__Task details__
If a line in the listing below includes the string "label", pull it out.

__Extracted information__
========

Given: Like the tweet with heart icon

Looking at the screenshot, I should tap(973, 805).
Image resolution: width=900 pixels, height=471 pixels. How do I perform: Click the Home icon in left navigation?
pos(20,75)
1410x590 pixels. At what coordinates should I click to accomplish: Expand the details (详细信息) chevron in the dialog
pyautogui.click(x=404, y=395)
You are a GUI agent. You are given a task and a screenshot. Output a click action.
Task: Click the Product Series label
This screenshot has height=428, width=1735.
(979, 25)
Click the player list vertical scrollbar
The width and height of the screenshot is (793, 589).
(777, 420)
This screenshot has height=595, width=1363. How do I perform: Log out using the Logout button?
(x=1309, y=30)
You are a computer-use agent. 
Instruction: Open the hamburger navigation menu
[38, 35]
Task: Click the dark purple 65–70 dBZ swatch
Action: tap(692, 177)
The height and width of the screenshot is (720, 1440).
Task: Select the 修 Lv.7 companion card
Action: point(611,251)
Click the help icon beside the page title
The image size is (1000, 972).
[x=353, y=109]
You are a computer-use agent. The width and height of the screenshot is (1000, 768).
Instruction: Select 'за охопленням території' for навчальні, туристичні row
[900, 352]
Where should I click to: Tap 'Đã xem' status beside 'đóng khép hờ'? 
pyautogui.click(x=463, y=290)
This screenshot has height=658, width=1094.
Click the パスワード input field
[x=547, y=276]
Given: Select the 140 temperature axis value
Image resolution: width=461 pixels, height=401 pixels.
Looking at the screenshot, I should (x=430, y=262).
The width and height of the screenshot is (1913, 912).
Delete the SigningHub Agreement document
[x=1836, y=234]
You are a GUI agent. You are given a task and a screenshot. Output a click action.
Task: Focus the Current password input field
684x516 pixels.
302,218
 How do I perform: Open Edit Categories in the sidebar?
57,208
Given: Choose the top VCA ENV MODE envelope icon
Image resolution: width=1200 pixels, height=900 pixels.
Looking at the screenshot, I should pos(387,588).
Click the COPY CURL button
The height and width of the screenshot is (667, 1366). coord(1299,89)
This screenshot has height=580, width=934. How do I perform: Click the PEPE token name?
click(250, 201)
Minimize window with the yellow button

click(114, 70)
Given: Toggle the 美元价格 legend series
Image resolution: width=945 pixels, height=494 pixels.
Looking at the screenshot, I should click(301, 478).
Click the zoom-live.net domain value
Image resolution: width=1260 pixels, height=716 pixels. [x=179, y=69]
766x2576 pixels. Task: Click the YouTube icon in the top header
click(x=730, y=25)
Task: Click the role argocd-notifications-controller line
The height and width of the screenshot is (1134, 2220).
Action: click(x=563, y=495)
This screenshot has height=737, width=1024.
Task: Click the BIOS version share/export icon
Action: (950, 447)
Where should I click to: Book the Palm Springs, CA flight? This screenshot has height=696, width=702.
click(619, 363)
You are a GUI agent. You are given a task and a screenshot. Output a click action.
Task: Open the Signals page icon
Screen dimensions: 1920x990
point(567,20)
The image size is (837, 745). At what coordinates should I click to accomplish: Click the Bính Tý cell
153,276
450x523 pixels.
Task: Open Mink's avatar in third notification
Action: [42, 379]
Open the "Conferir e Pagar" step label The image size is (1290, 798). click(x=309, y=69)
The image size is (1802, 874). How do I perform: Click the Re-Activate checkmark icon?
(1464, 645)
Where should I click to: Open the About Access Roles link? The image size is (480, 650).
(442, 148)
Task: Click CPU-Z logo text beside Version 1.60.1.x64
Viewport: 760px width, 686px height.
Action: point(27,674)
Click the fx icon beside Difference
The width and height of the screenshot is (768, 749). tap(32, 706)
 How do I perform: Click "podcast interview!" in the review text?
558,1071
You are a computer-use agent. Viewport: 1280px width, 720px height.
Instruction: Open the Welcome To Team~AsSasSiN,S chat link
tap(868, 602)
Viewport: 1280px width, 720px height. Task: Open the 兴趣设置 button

========

__Output of the exercise__
Task: Click the Product Series label
Open the "Conferir e Pagar" step label The image size is (1290, 798). click(x=309, y=69)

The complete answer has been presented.